[Items from a data source]

──────────────────────────────

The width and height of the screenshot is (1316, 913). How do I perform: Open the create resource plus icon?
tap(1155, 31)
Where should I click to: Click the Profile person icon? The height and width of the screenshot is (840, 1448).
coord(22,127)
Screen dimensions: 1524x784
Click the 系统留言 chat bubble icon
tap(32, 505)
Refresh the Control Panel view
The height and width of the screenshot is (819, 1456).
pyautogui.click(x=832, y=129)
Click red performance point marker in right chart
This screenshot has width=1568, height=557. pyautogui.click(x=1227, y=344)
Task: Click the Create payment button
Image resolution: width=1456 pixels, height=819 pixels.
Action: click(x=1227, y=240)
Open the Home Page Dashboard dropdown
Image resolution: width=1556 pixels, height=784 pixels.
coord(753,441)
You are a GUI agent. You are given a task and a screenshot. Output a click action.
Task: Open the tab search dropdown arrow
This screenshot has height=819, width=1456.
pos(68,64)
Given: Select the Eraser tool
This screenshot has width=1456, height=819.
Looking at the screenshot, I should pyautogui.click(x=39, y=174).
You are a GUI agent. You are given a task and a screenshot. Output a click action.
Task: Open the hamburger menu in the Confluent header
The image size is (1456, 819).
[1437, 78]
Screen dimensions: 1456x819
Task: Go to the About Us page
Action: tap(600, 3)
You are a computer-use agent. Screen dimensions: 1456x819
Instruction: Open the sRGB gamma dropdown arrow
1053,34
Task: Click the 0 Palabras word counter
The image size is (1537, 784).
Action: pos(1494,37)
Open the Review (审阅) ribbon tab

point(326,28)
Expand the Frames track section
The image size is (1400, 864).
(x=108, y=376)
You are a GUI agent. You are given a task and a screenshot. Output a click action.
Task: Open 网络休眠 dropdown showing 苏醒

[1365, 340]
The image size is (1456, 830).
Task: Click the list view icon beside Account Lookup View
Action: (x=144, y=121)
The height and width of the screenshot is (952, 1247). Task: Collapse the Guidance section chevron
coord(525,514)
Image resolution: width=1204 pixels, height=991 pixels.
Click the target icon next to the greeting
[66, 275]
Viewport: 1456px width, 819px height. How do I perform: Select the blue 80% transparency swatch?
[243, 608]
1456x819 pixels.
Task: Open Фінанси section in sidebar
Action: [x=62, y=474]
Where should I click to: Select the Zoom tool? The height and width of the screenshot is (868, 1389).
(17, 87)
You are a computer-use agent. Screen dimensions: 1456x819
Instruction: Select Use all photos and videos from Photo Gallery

──────────────────────────────

*Exercise description*: Write the entries out again exactly.

*Response box*:
The width and height of the screenshot is (1316, 913). How do I perform: Open the create resource plus icon?
tap(1155, 31)
Where should I click to: Click the Profile person icon? The height and width of the screenshot is (840, 1448).
coord(22,127)
Screen dimensions: 1524x784
Click the 系统留言 chat bubble icon
tap(32, 505)
Refresh the Control Panel view
The height and width of the screenshot is (819, 1456).
pyautogui.click(x=832, y=129)
Click red performance point marker in right chart
This screenshot has width=1568, height=557. pyautogui.click(x=1227, y=344)
Task: Click the Create payment button
Image resolution: width=1456 pixels, height=819 pixels.
Action: click(x=1227, y=240)
Open the Home Page Dashboard dropdown
Image resolution: width=1556 pixels, height=784 pixels.
coord(753,441)
You are a GUI agent. You are given a task and a screenshot. Output a click action.
Task: Open the tab search dropdown arrow
This screenshot has height=819, width=1456.
pos(68,64)
Given: Select the Eraser tool
This screenshot has width=1456, height=819.
Looking at the screenshot, I should pyautogui.click(x=39, y=174).
You are a GUI agent. You are given a task and a screenshot. Output a click action.
Task: Open the hamburger menu in the Confluent header
The image size is (1456, 819).
[1437, 78]
Screen dimensions: 1456x819
Task: Go to the About Us page
Action: tap(600, 3)
You are a computer-use agent. Screen dimensions: 1456x819
Instruction: Open the sRGB gamma dropdown arrow
1053,34
Task: Click the 0 Palabras word counter
The image size is (1537, 784).
Action: pos(1494,37)
Open the Review (审阅) ribbon tab

point(326,28)
Expand the Frames track section
The image size is (1400, 864).
(x=108, y=376)
You are a GUI agent. You are given a task and a screenshot. Output a click action.
Task: Open 网络休眠 dropdown showing 苏醒

[1365, 340]
The image size is (1456, 830).
Task: Click the list view icon beside Account Lookup View
Action: (x=144, y=121)
The height and width of the screenshot is (952, 1247). Task: Collapse the Guidance section chevron
coord(525,514)
Image resolution: width=1204 pixels, height=991 pixels.
Click the target icon next to the greeting
[66, 275]
Viewport: 1456px width, 819px height. How do I perform: Select the blue 80% transparency swatch?
[243, 608]
1456x819 pixels.
Task: Open Фінанси section in sidebar
Action: [x=62, y=474]
Where should I click to: Select the Zoom tool? The height and width of the screenshot is (868, 1389).
(17, 87)
You are a computer-use agent. Screen dimensions: 1456x819
Instruction: Select Use all photos and videos from Photo Gallery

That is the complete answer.